Generate & run migrations

Schemic generates migrations by diffing your schema against a recorded snapshot. This guide is the loop you run as you evolve a schema: change code, generate, apply. For the model behind it, see the migration model.

Generate a migration

Edit your schema, then run schemic gen with a name describing the change. gen diffs the schema against the snapshot and, if anything changed, writes a <timestamp>_add_user_role.surql file with forward and rollback bodies. When nothing changed it tells you so and writes nothing:

shell
npx schemic gen add_user_role
✓ No schema changes — nothing to generate.
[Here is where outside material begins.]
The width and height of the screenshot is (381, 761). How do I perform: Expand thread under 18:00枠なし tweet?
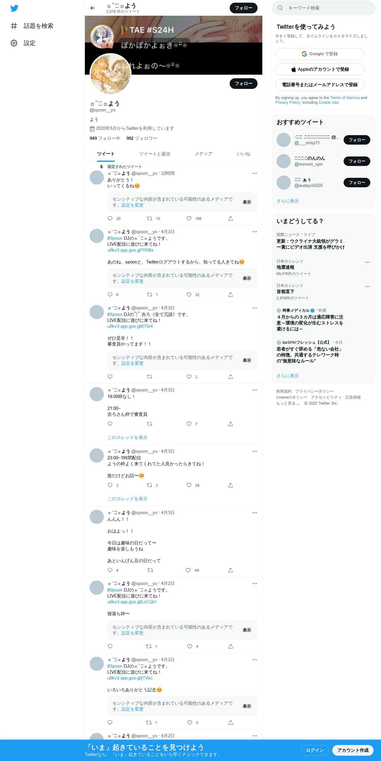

Commit the generated .surql files. They are the reviewable, version-controlled record of how your schema evolved.

Apply pending migrations

schemic migrate (alias up) applies every pending migration in order:

shell
npx schemic migrate
↑ 20260613090000_add_user_role
 
✓ Applied 1 migration.

To apply only some, pass a count or a target:

Shell
npx schemic migrate 1            # apply the next one
npx schemic migrate --to 20260613090000_add_user_role  # up to and including this tag

Check status

schemic status shows which migrations are applied and which are pending:

shell
npx schemic status
✓ applied 20260601000000_initial
· pending 20260613090000_add_user_role
 
2 migrations, 1 pending.

Add --json for machine-readable output. status also flags two drift conditions: a migration whose file changed after it was applied, and a migration recorded as applied whose file is now missing.

Roll back

schemic rollback (alias down) reverts applied migrations newest-first, running each migration’s ELSE (rollback) branch:

Shell
npx schemic rollback            # revert the most recent
npx schemic rollback 2          # revert the last two
npx schemic rollback --to 20260601000000_initial  # revert everything after this tag

Verify migrations reproduce the schema

schemic check replays your migrations in a throwaway engine and confirms the result matches your current schema. It is the guard for CI — it catches a migration history that has drifted from your source of truth:

Shell
npx schemic check

By default it spins up an ephemeral in-memory SurrealDB from your local surreal CLI, so it never touches your real database. Add --schema to check the schema specifically. See configuration for pointing the replay at a different engine.

Squash into a baseline

As migrations accumulate, collapse them into one fresh baseline:

Shell
npx schemic gen --baseline --force

This regenerates the whole schema from an empty snapshot as a single migration, replacing the existing files. Use it to tidy history before a release.